━━ MATERIALS PROVIDED ━━
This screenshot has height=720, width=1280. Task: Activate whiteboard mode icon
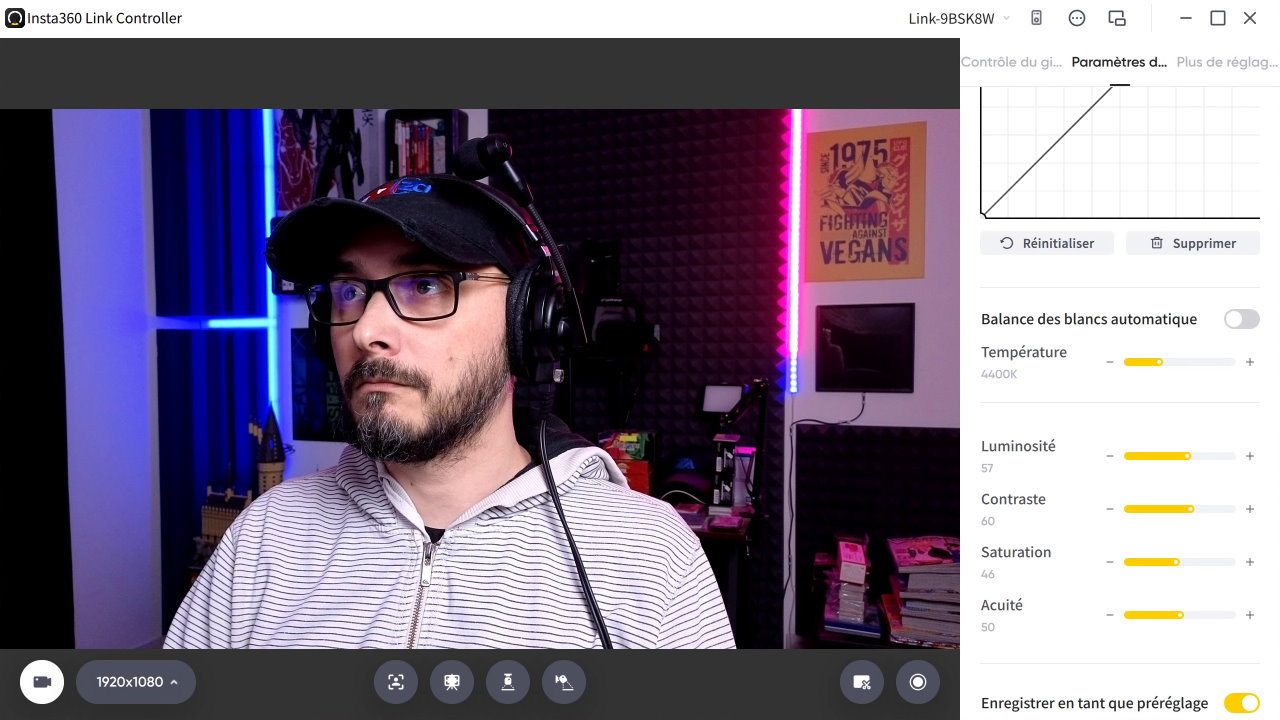(x=452, y=682)
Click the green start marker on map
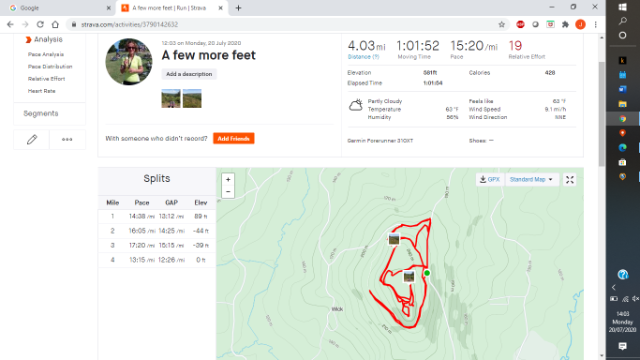Screen dimensions: 640x360 [427, 273]
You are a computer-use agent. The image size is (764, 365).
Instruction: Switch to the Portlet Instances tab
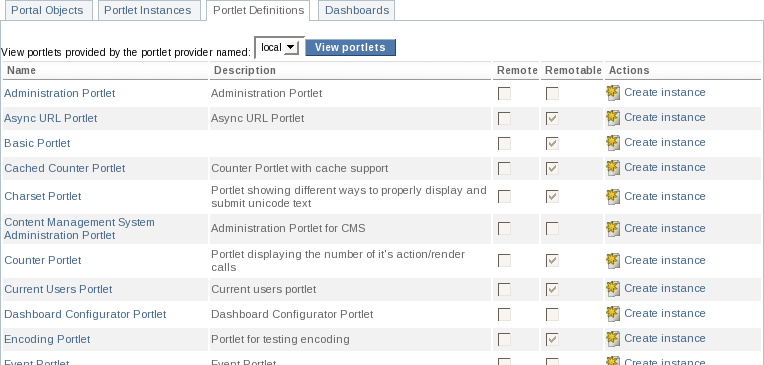click(148, 10)
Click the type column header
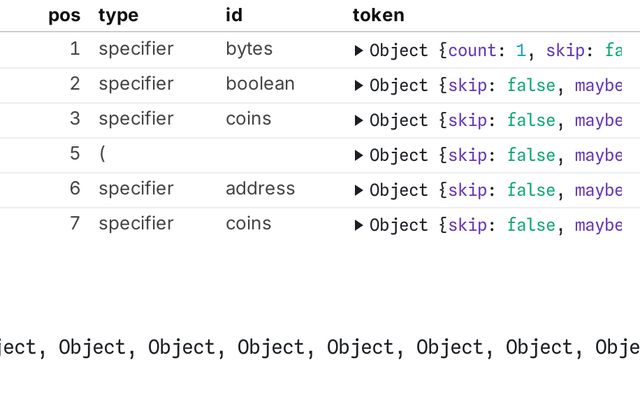Viewport: 640px width, 400px height. click(118, 16)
━━━
● WORK TO BE COMPLETED: Would you retype every line shown above exactly, leaving the pictures aside?

● PROBLEM SOLUTION:
This screenshot has height=720, width=1280. Task: Activate whiteboard mode icon
(x=452, y=682)
Click the green start marker on map
Screen dimensions: 640x360 [427, 273]
You are a computer-use agent. The image size is (764, 365).
Instruction: Switch to the Portlet Instances tab
click(148, 10)
Click the type column header
Viewport: 640px width, 400px height. click(118, 16)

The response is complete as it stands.